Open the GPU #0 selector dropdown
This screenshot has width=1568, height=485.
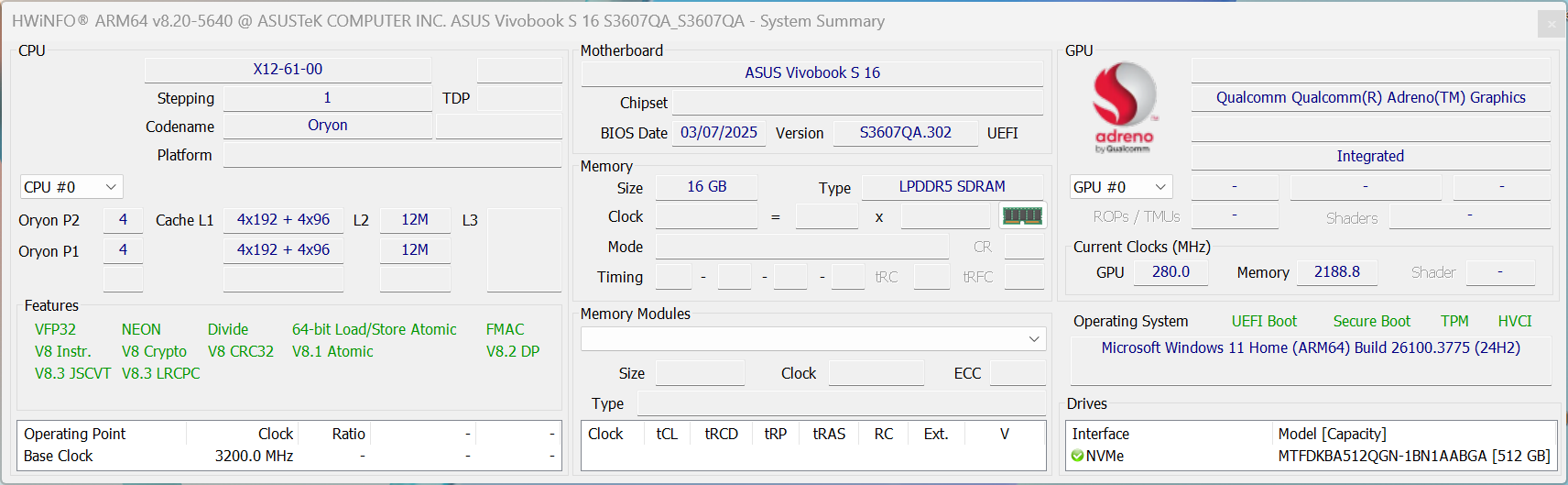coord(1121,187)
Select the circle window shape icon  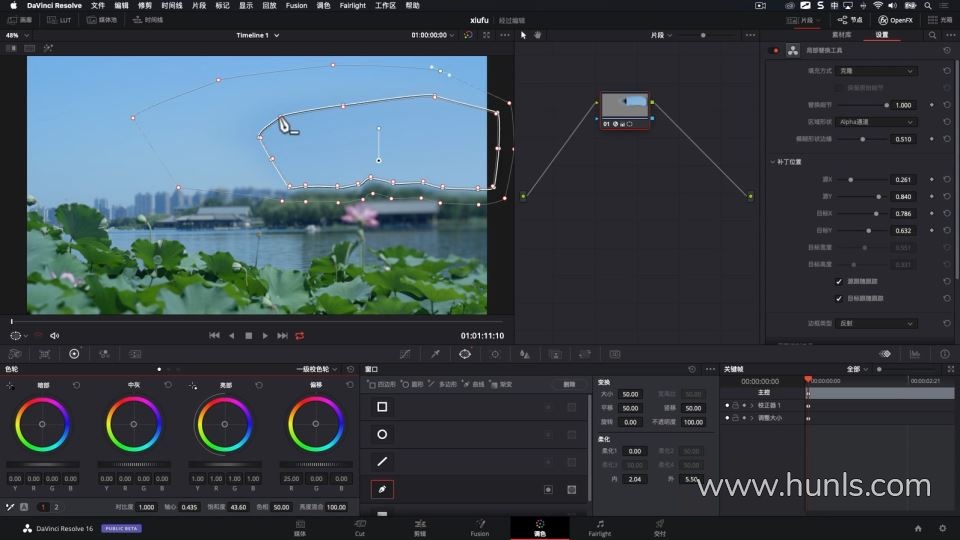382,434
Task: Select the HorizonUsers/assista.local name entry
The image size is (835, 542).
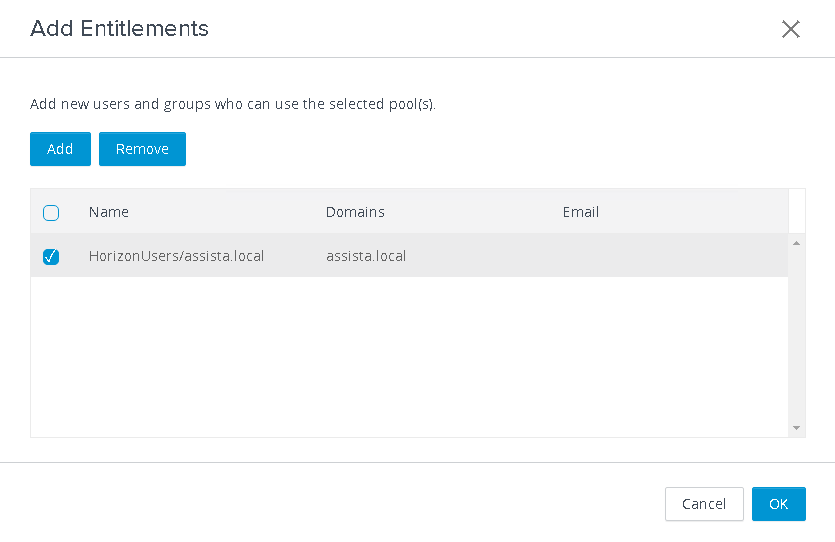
· · · · ·
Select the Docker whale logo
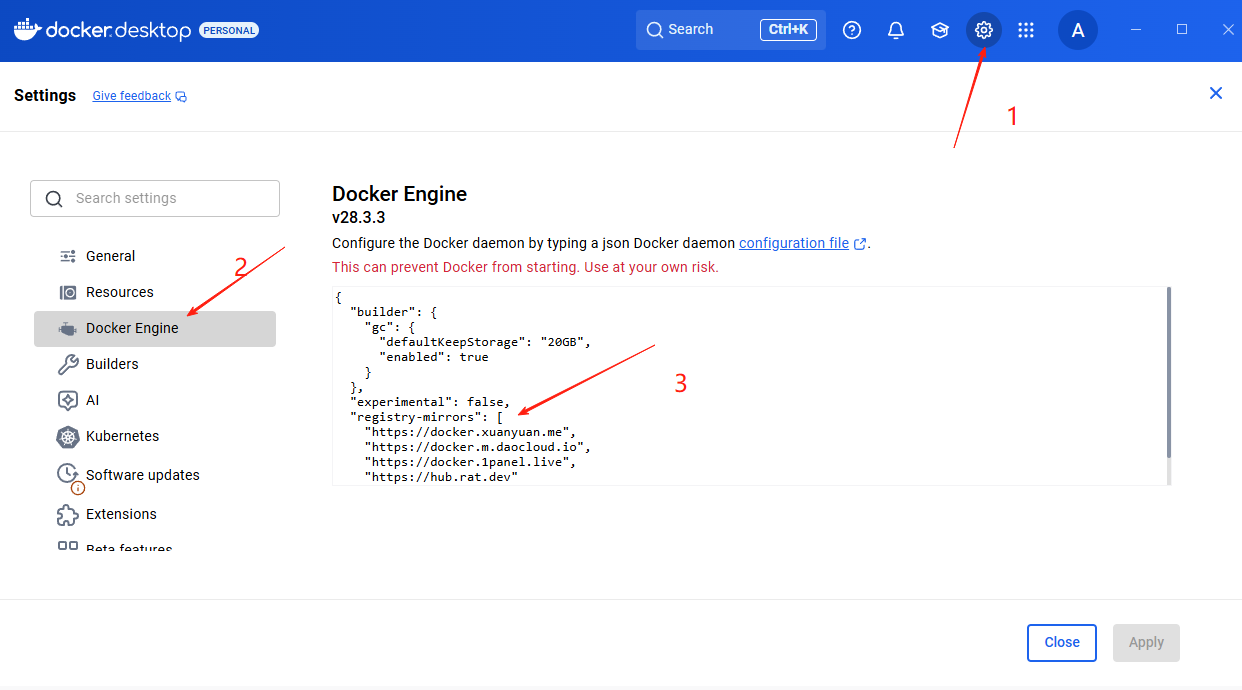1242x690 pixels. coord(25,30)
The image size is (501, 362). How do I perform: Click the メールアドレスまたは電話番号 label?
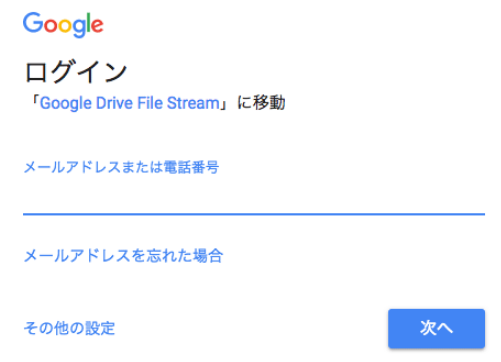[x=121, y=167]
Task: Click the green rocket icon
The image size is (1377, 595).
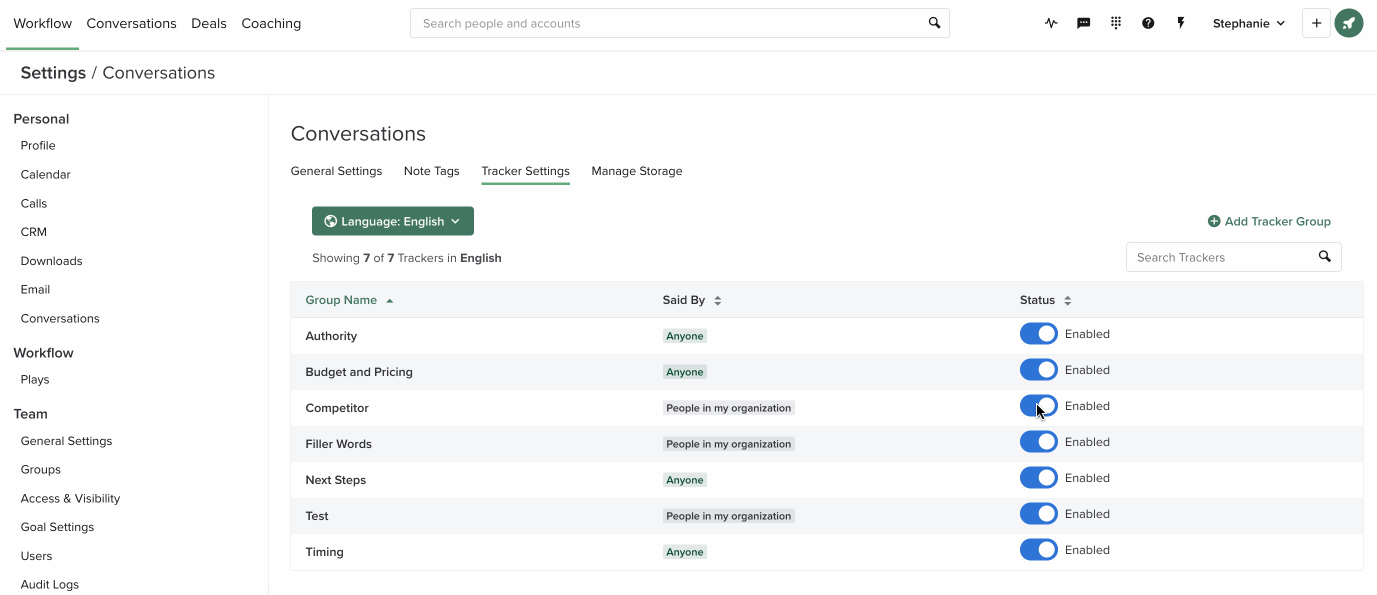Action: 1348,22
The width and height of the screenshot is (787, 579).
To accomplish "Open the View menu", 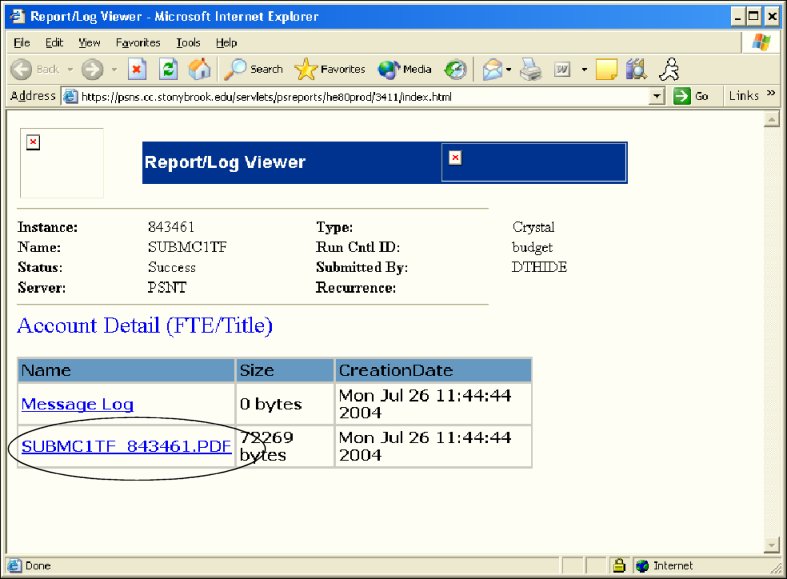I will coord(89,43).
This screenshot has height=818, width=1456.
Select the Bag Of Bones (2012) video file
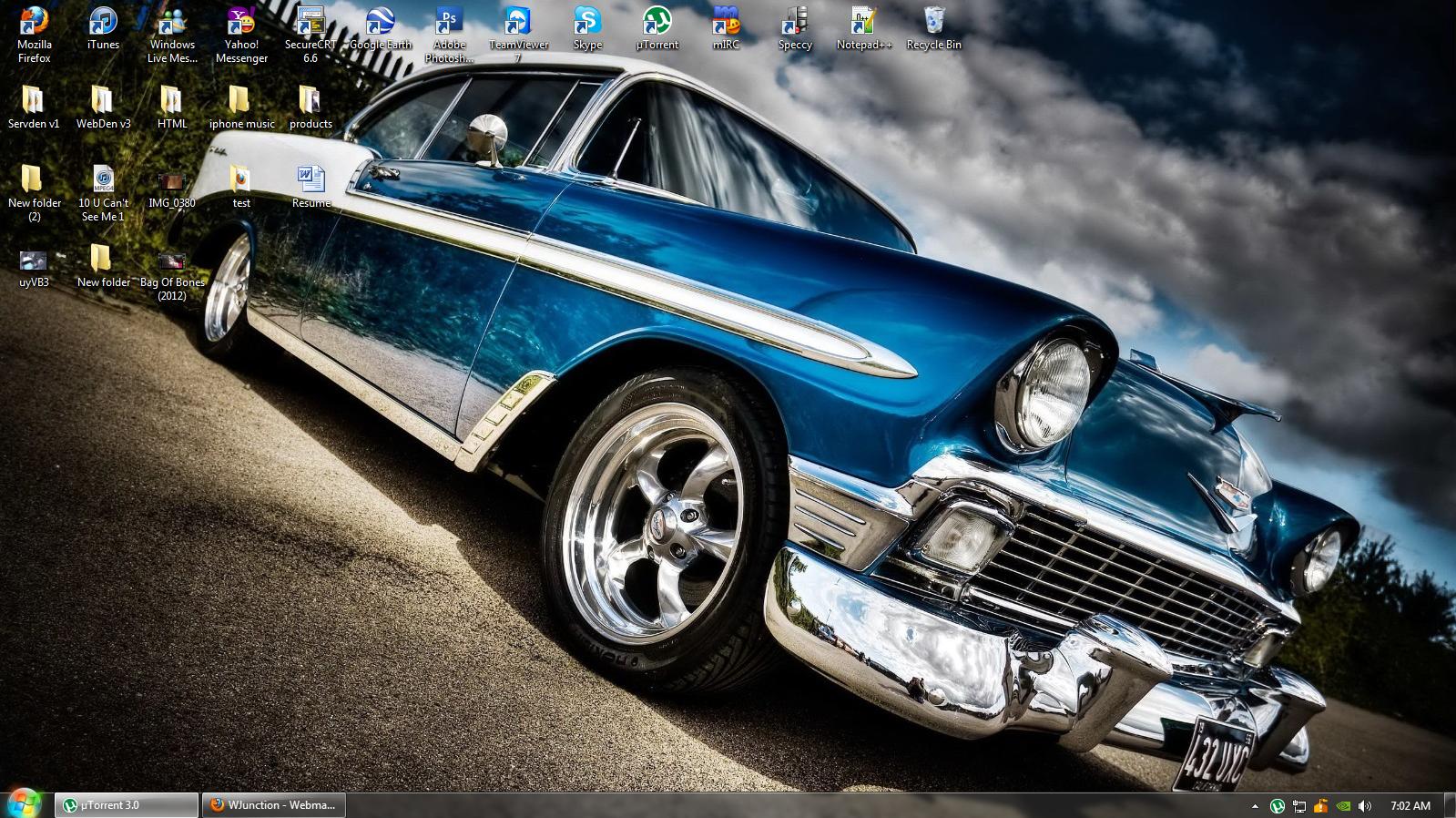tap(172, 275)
· · · · ·
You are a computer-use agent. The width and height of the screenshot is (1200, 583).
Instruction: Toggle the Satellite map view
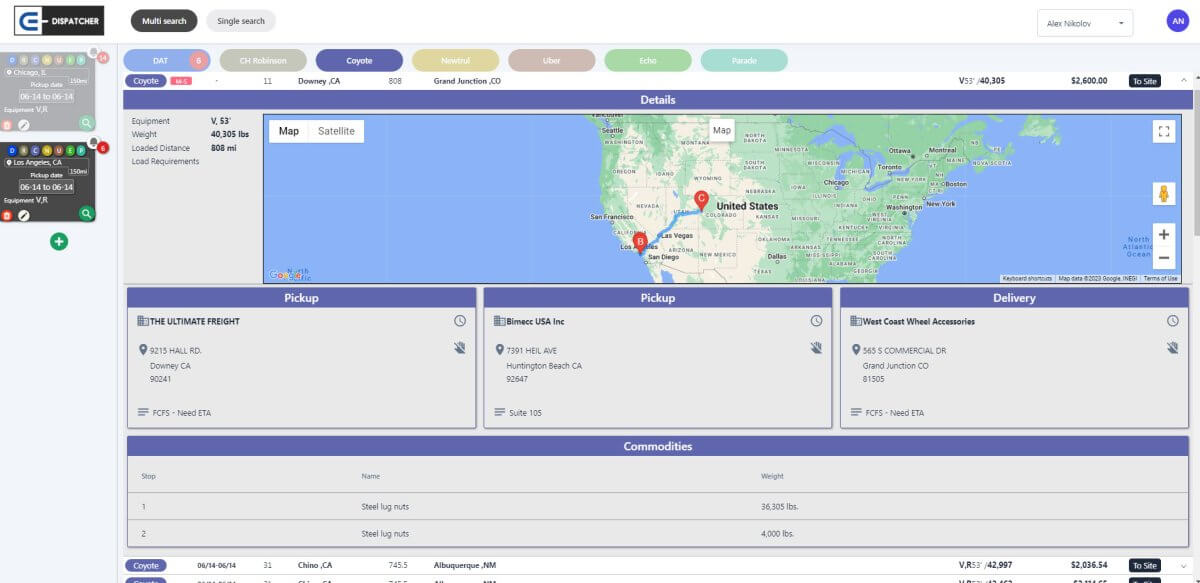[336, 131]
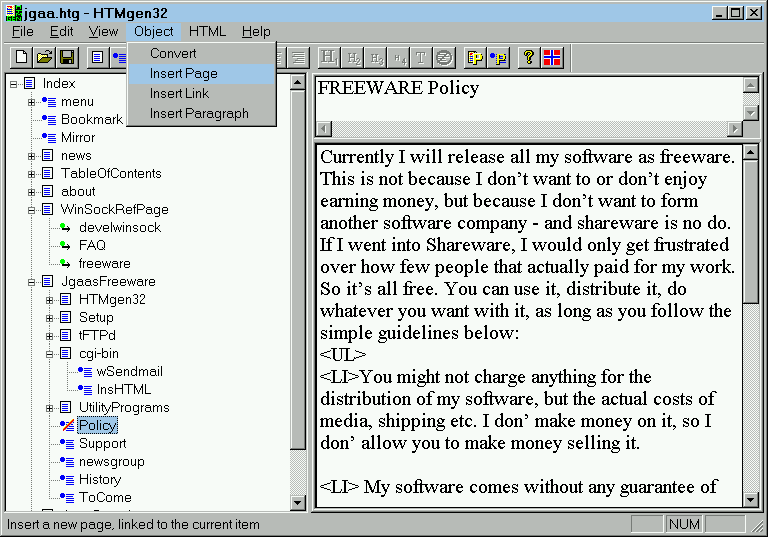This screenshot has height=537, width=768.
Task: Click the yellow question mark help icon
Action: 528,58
· · · · ·
— Task requirements —
Here the output must be the lines above from the line with "Task: Select the" to the line with "The image size is (835, 542).", both included, duplicated word for word and nothing else.

— Worked solution —
Task: Select the HorizonUsers/assista.local name entry
The image size is (835, 542).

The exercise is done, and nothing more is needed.